[WHAT THE TASK REQUIRES]: From the first line of the data below, copy each line up to the one containing "Open the crown", and include that line too.

[DATA TO PROCESS]:

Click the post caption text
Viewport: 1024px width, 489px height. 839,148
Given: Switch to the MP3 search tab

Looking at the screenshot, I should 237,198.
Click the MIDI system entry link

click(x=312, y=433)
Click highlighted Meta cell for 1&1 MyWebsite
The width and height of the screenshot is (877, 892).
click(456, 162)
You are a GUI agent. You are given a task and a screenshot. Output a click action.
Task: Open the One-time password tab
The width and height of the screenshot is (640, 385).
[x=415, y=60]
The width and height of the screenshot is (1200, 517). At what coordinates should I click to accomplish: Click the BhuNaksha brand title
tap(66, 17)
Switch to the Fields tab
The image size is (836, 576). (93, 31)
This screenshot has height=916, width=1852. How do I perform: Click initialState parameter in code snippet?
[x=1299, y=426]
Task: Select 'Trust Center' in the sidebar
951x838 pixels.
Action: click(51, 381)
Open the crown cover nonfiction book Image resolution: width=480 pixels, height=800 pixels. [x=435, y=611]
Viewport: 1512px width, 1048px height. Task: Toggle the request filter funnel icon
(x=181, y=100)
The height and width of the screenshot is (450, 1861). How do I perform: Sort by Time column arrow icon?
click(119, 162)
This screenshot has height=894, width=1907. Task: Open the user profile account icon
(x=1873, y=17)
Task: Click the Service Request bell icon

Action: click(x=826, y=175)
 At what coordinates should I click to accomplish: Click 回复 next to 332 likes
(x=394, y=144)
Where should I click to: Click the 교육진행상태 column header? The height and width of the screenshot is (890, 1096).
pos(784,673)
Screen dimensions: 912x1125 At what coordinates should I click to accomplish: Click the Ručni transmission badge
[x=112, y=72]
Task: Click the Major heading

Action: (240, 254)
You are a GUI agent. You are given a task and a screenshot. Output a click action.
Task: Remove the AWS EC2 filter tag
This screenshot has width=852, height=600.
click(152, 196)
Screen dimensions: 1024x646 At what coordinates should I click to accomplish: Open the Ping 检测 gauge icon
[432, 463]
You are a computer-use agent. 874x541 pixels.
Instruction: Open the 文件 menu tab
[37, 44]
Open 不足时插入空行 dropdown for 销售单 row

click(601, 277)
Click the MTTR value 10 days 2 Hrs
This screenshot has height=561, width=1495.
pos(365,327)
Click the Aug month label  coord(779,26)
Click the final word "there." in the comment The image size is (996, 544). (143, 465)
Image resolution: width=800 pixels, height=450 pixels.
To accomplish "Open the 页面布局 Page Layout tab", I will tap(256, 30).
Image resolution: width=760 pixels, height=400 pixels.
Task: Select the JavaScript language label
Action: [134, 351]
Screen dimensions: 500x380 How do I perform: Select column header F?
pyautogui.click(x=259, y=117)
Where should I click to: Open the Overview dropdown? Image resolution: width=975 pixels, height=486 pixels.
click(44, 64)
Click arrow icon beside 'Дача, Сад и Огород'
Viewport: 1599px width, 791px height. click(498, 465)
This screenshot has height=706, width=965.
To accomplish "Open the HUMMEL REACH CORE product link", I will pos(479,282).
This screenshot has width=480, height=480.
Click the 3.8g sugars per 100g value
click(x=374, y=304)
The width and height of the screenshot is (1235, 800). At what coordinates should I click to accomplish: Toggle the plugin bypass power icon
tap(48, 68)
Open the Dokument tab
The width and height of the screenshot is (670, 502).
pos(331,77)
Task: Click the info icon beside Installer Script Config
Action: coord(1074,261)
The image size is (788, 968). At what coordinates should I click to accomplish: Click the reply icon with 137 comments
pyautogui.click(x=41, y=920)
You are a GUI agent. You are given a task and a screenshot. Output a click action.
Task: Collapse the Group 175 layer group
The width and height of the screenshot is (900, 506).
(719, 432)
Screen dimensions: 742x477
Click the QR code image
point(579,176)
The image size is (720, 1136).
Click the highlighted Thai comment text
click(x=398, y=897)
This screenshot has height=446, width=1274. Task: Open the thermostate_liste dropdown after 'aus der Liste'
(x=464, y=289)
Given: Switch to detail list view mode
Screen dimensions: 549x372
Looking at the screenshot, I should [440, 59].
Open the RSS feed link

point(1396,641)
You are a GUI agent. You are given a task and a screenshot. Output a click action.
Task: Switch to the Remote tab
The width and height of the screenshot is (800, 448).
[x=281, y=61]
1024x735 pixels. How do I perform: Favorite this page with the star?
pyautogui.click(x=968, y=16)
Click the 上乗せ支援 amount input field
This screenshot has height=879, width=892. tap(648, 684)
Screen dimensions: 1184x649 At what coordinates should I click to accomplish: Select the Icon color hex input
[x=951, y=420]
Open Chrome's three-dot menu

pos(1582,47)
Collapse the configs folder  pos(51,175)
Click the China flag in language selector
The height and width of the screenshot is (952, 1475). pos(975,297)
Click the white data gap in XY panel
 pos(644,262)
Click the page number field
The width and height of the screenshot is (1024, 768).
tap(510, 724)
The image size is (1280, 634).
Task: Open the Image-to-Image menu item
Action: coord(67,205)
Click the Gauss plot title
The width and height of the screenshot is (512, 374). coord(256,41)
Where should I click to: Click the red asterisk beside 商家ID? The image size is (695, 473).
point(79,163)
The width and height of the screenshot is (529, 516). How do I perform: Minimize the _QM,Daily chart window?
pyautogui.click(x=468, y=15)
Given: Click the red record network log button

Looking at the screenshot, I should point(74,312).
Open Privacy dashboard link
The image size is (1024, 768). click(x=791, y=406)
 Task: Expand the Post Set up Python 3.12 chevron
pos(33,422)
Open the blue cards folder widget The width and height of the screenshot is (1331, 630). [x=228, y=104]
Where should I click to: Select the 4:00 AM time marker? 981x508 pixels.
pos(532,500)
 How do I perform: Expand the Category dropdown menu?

[TASK ANSWER]:
Click the post caption text
Viewport: 1024px width, 489px height. 839,148
Given: Switch to the MP3 search tab

Looking at the screenshot, I should 237,198.
Click the MIDI system entry link

click(x=312, y=433)
Click highlighted Meta cell for 1&1 MyWebsite
The width and height of the screenshot is (877, 892).
click(456, 162)
You are a GUI agent. You are given a task and a screenshot. Output a click action.
Task: Open the One-time password tab
The width and height of the screenshot is (640, 385).
[x=415, y=60]
The width and height of the screenshot is (1200, 517). At what coordinates should I click to accomplish: Click the BhuNaksha brand title
tap(66, 17)
Switch to the Fields tab
The image size is (836, 576). (93, 31)
This screenshot has height=916, width=1852. How do I perform: Click initialState parameter in code snippet?
[x=1299, y=426]
Task: Select 'Trust Center' in the sidebar
951x838 pixels.
Action: click(51, 381)
Open the crown cover nonfiction book Image resolution: width=480 pixels, height=800 pixels. [x=435, y=611]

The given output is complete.